PROMPT: From the line that contains "The image size is (346, 208)." down to the final line below, please repeat each line exactly and nothing more, with no pictures.

*** DATA RECORDS ***

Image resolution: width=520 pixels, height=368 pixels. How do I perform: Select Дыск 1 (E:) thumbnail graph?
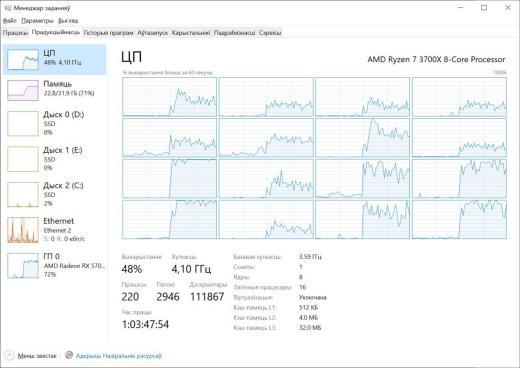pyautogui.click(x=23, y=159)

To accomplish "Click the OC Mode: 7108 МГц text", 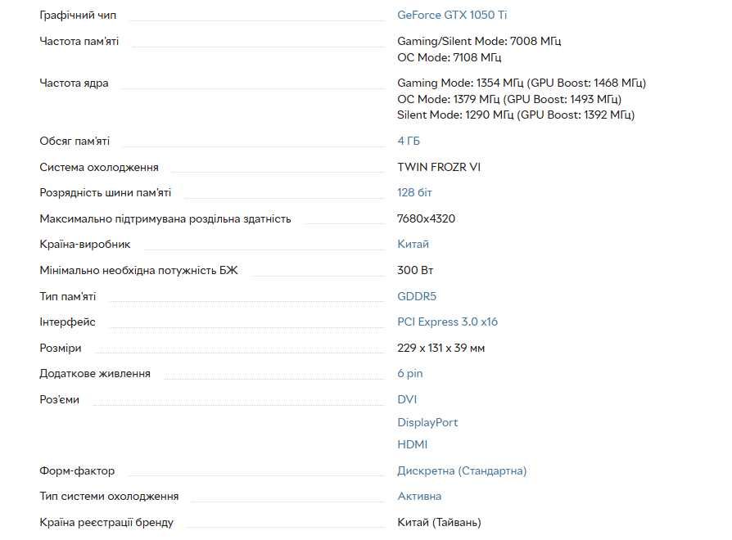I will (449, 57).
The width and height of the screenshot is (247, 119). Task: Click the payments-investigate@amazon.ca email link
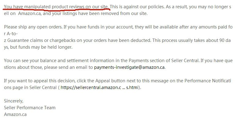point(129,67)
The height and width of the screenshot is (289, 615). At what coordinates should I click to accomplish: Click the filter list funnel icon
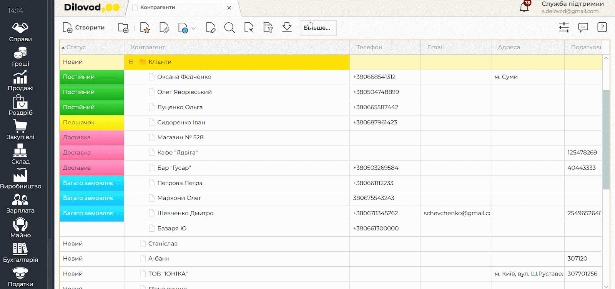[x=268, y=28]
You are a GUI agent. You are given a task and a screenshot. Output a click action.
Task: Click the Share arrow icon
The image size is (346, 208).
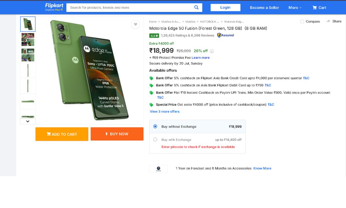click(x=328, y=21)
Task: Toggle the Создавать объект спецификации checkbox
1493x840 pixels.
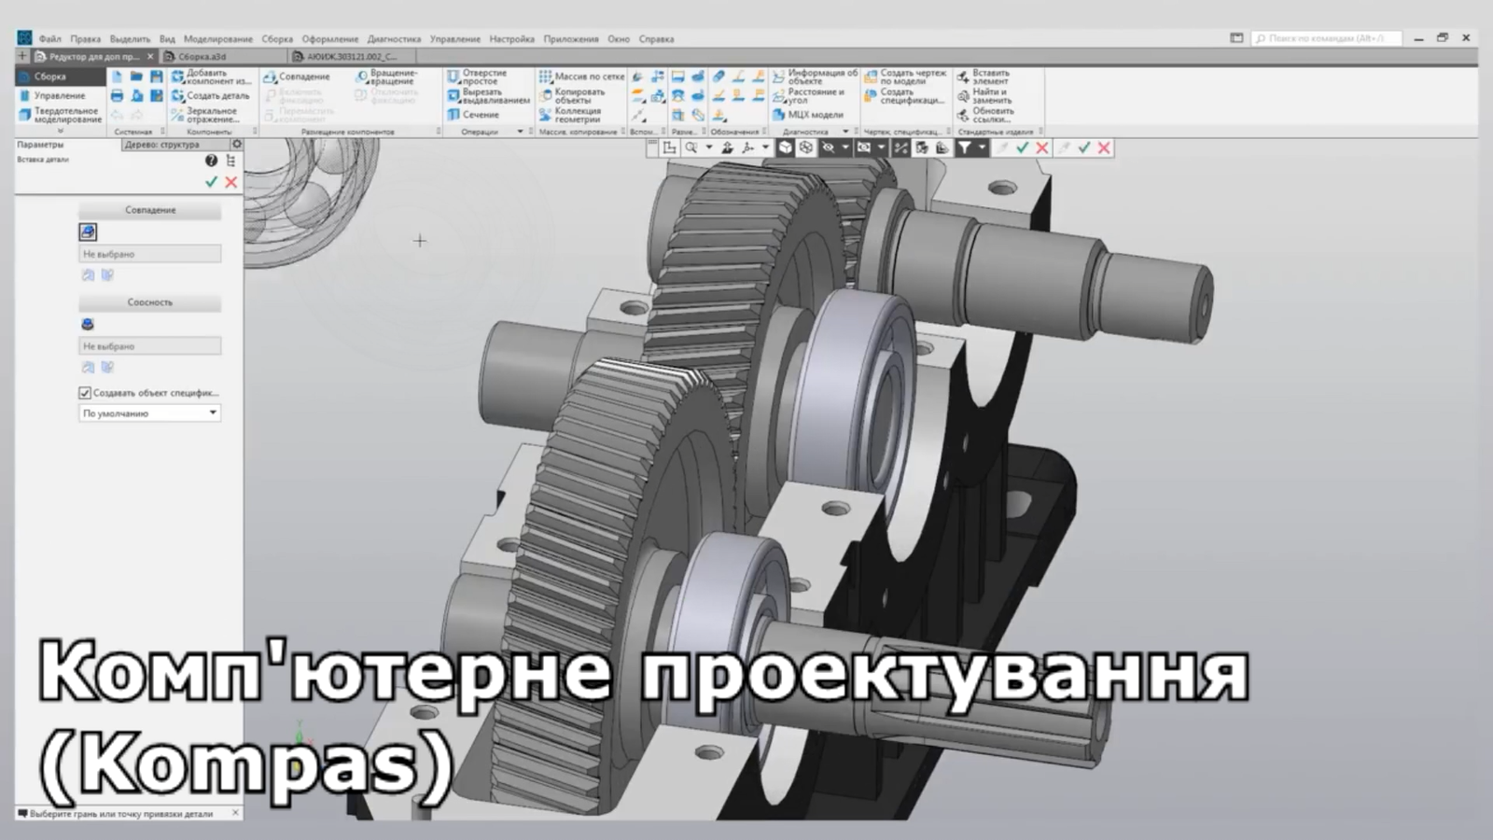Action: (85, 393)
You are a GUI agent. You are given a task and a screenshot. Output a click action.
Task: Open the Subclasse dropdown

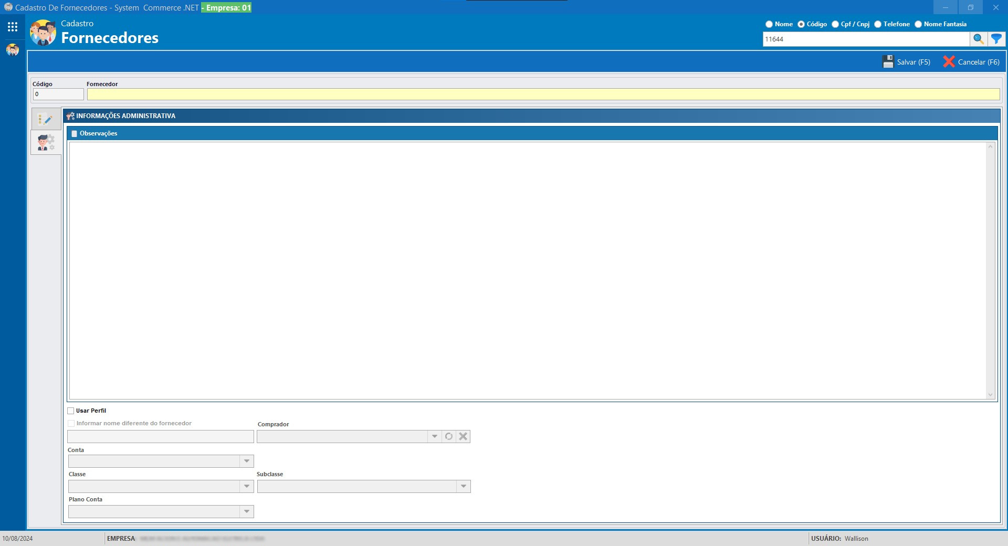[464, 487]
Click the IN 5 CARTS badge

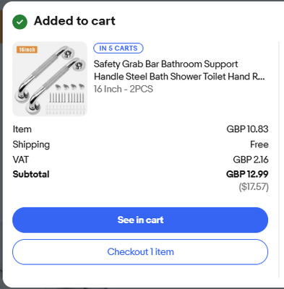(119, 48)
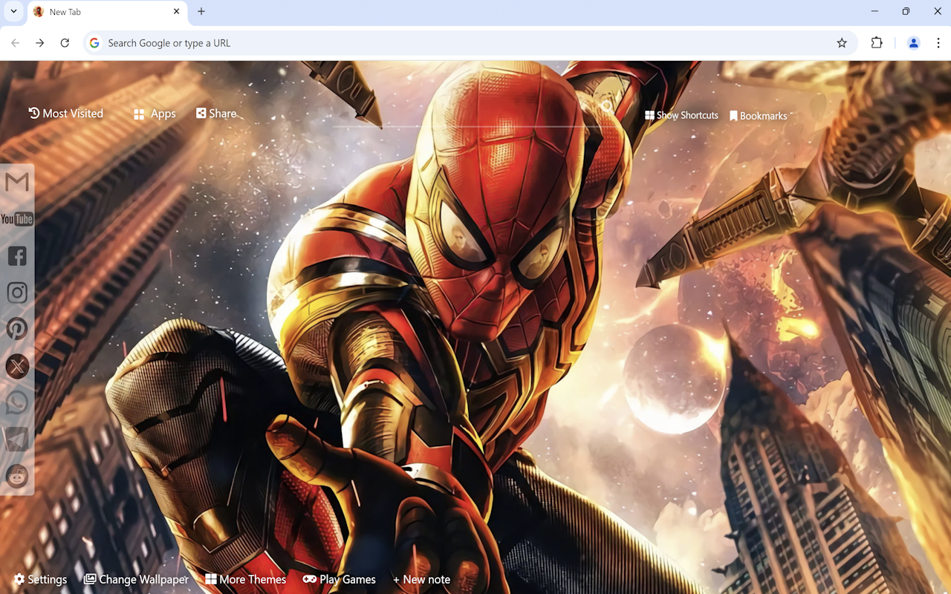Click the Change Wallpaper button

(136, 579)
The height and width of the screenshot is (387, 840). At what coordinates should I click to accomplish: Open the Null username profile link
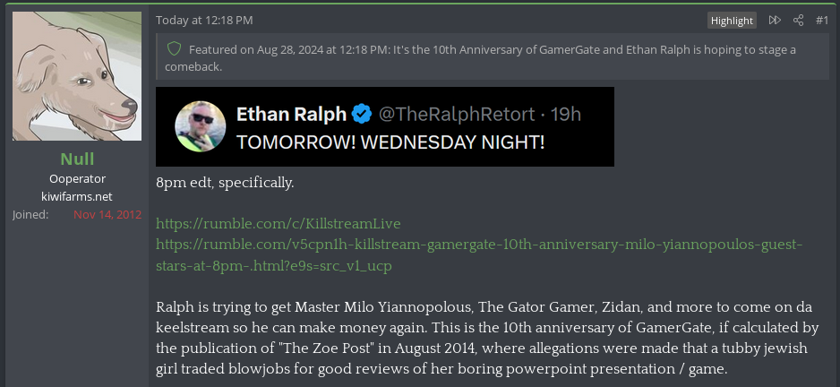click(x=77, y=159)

*** End of DATA RECORDS ***

RESPONSE:
The image size is (346, 208).
click(x=328, y=21)
Task: Toggle the Создавать объект спецификации checkbox
1493x840 pixels.
Action: (85, 393)
You are a GUI agent. You are given a task and a screenshot. Output a click action.
Task: Open the Subclasse dropdown

[464, 487]
Click the IN 5 CARTS badge

(119, 48)
Click the Change Wallpaper button

(136, 579)
The height and width of the screenshot is (387, 840). At what coordinates should I click to accomplish: Open the Null username profile link
click(x=77, y=159)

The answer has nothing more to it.